## AIM OF THE EXERCISE
Repeat each entry exactly, but do not carry over the pictures.

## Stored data

——

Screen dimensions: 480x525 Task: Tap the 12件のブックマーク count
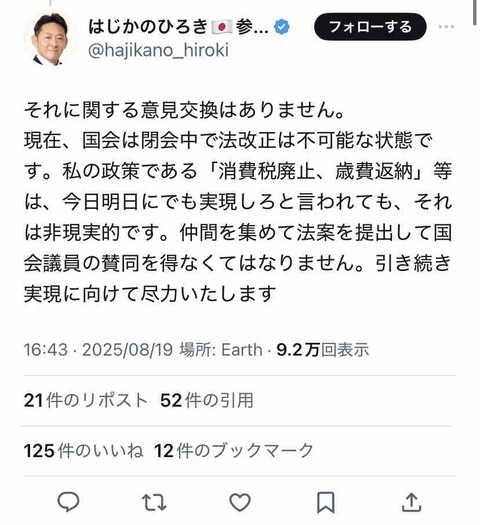234,450
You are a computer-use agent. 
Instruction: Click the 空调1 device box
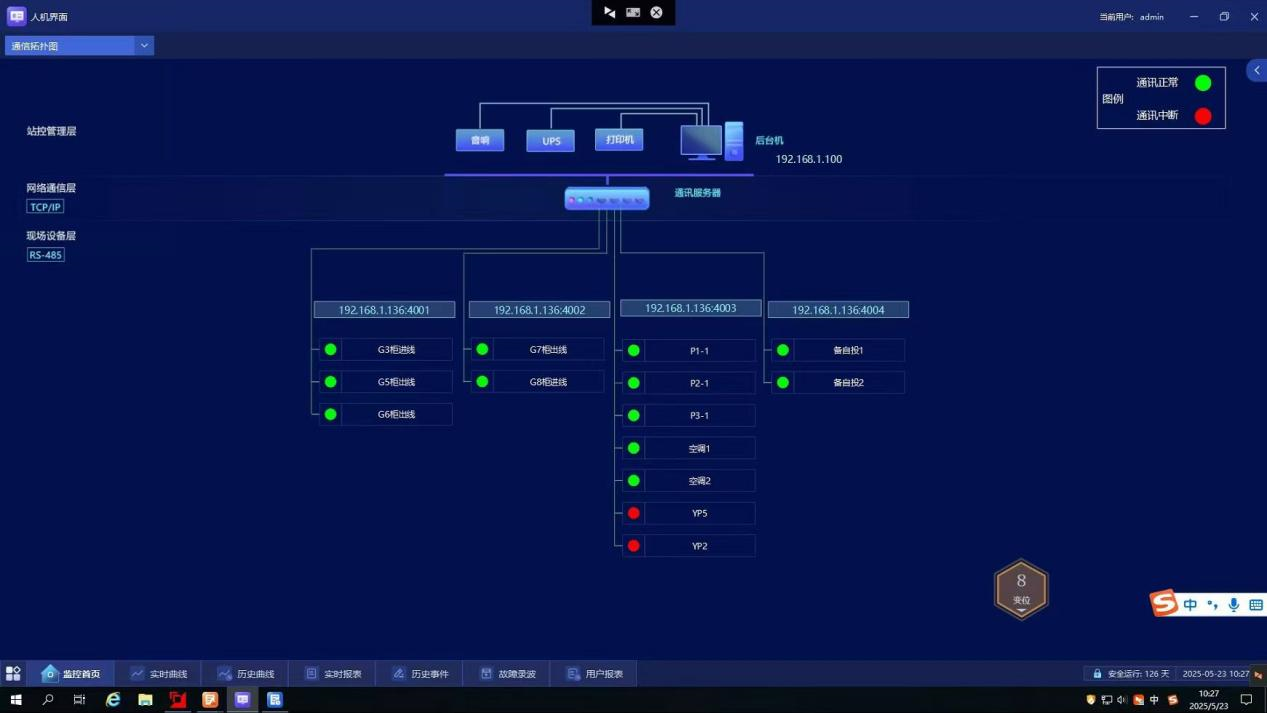699,448
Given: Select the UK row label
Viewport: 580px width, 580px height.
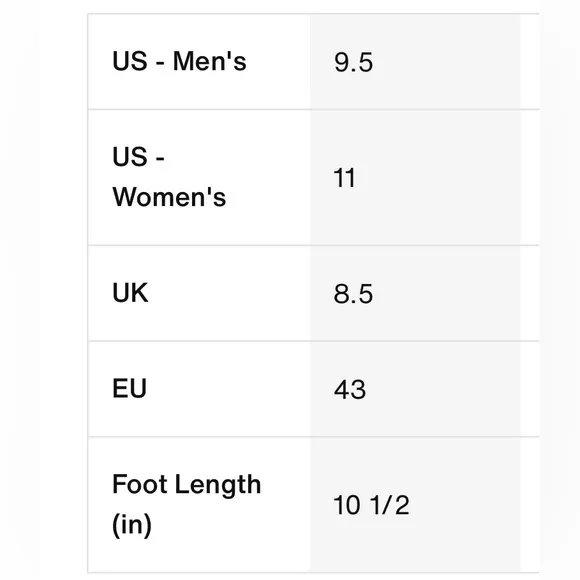Looking at the screenshot, I should (x=130, y=293).
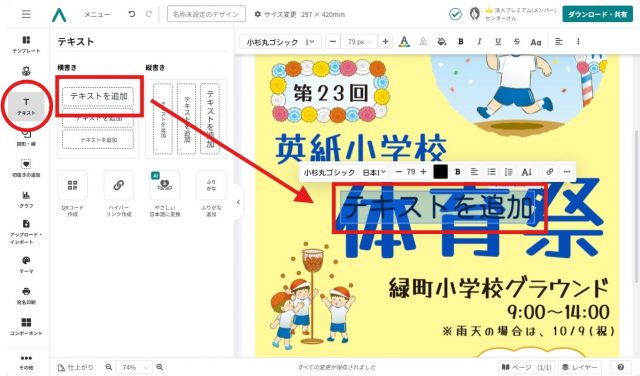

——

## RESULT OF THE EXERCISE
Screen dimensions: 480x525 Task: Tap the 12件のブックマーク count
234,450
You are a computer-use agent. 
Instruction: Click the 空调1 device box
699,448
Given: Select the UK row label
Viewport: 580px width, 580px height.
Looking at the screenshot, I should (x=130, y=293).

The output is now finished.